In the records below, find the line with "Where should I click to: Open", then copy each line exactly until you have copied the line with "Open the Listen to our mixtape tab". Leave any picture out.

---------- SOURCE MATERIAL ----------

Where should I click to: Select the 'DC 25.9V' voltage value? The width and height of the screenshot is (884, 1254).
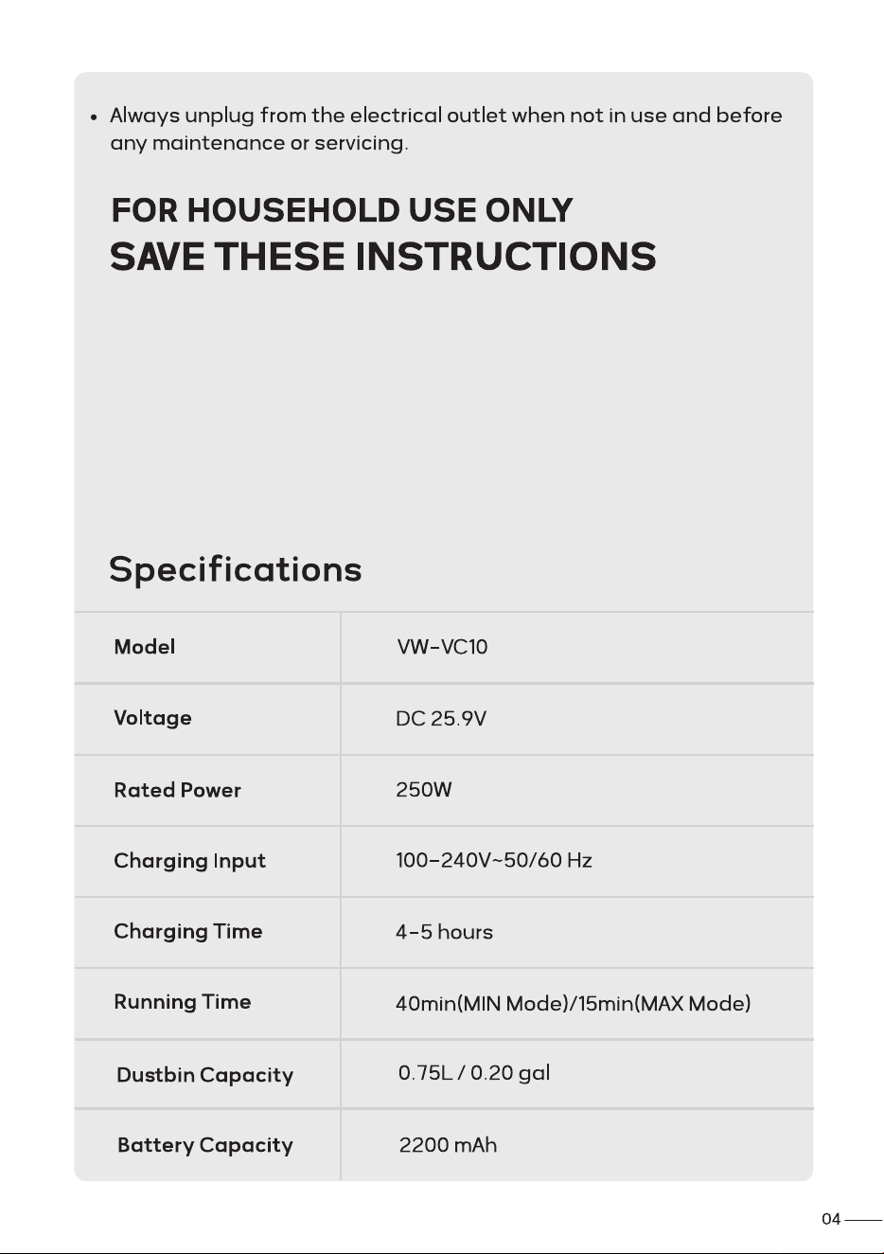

----------
---------- SOURCE MATERIAL ----------

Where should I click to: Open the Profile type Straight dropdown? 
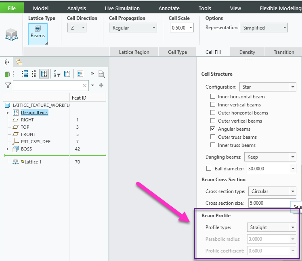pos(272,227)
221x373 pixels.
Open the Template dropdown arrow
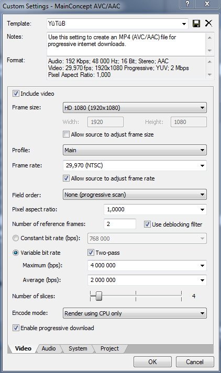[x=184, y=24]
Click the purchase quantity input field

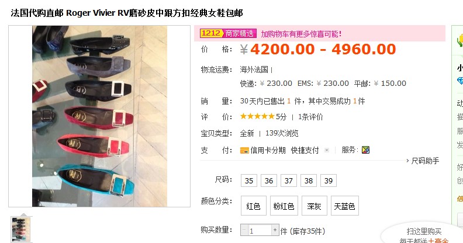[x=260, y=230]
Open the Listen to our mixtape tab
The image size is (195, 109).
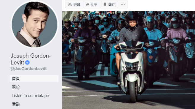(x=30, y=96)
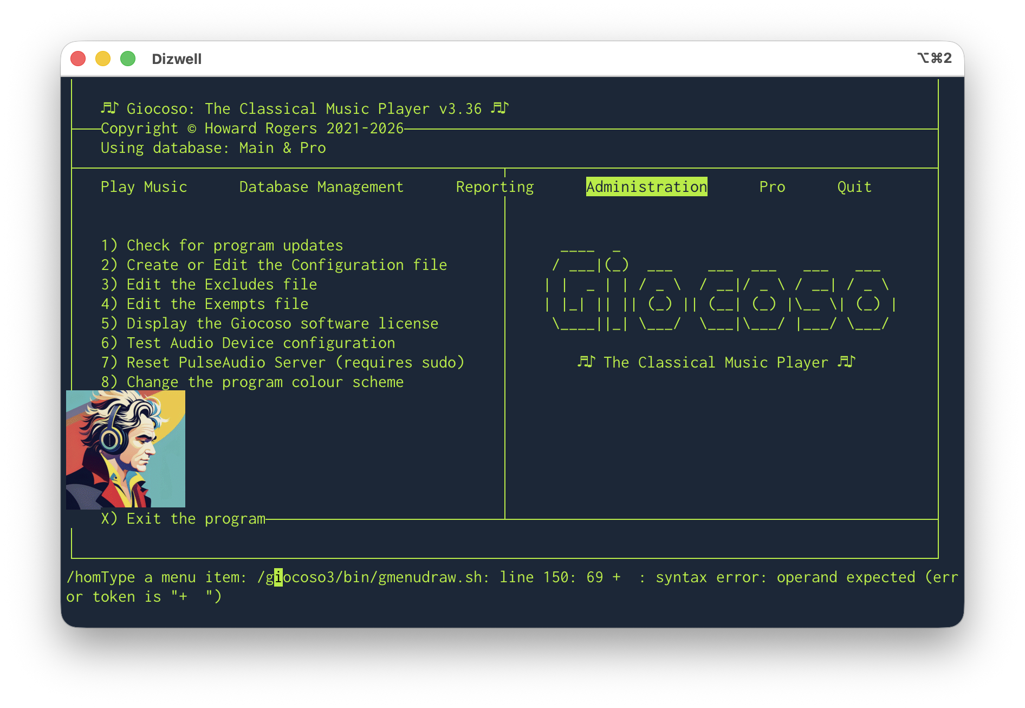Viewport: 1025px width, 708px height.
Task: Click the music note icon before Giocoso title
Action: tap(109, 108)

----------

REPLY TO THE TASK:
Where should I click to: Open the Profile type Straight dropdown? 
pos(272,227)
221x373 pixels.
Open the Template dropdown arrow
[x=184, y=24]
Click the purchase quantity input field

[x=260, y=230]
Open the Listen to our mixtape tab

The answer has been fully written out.